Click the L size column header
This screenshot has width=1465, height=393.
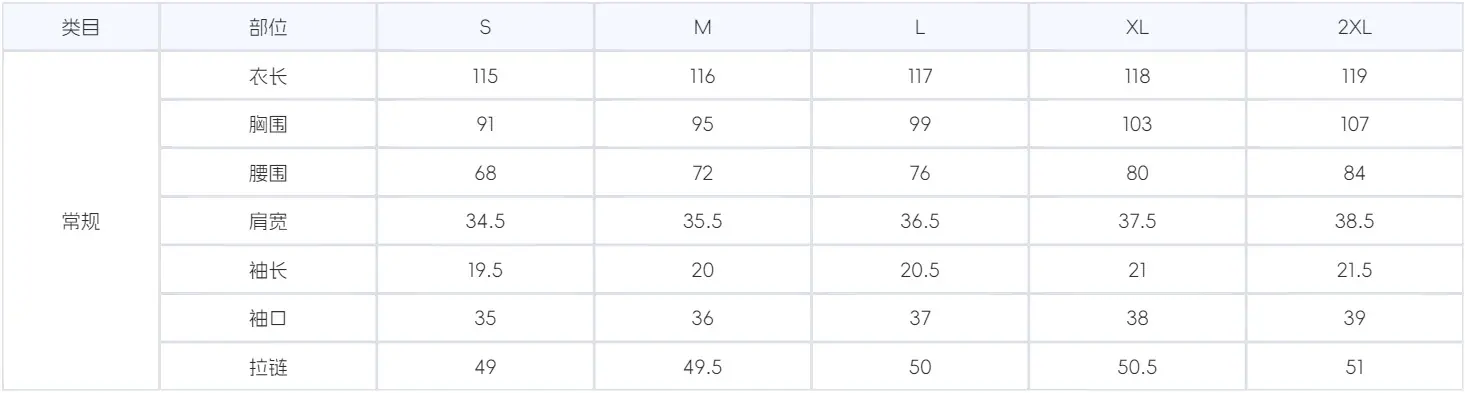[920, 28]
---
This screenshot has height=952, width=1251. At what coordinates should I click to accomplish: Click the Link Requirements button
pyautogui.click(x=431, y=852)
--
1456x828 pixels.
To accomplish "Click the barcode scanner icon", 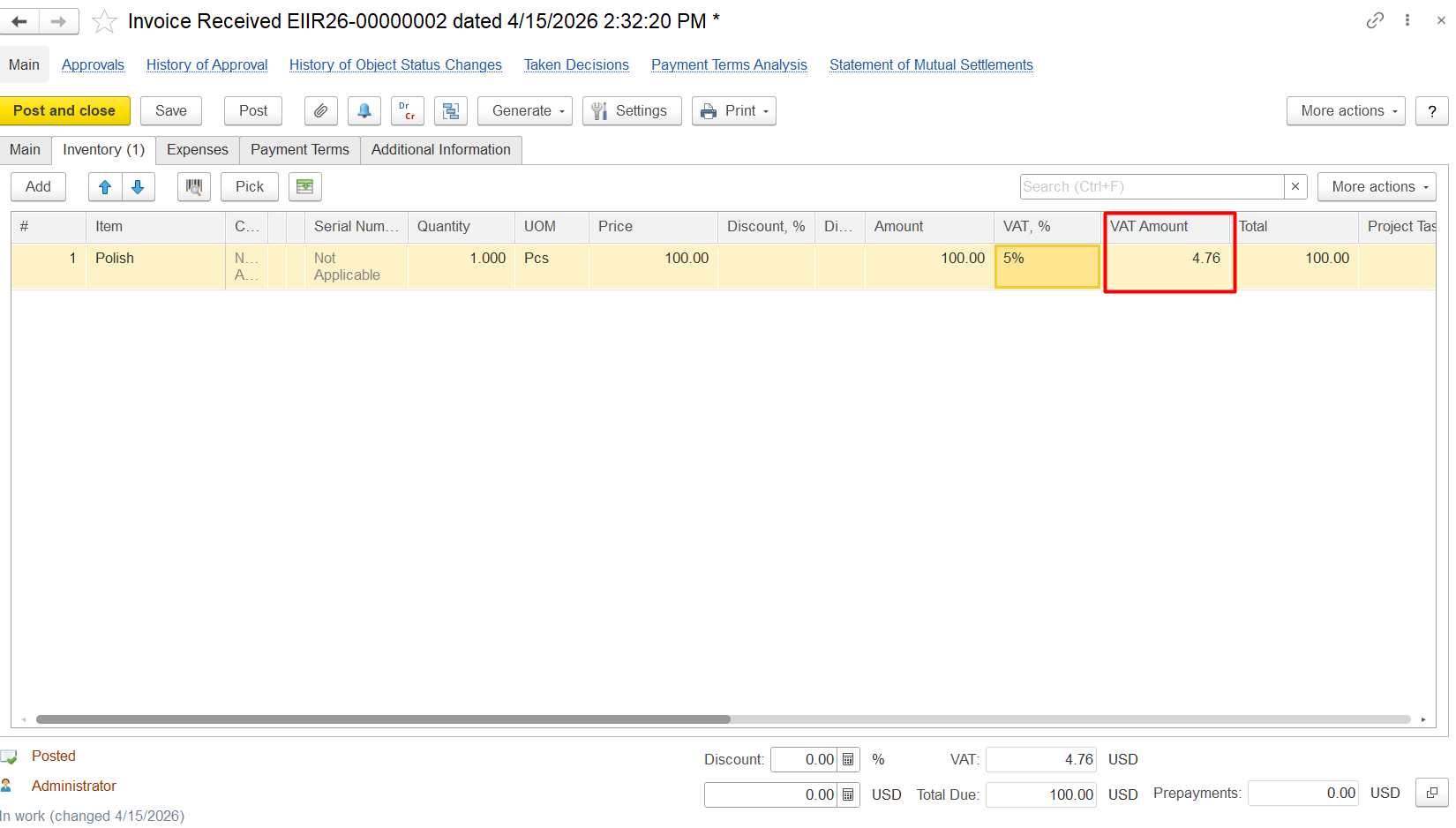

### What you have to do
Pictures excluded, give again exactly and only the lines of the material above from the line with "1456x828 pixels." through the line with "the barcode scanner".

### Written solution
1456x828 pixels.
To accomplish "Click the barcode scanner icon", 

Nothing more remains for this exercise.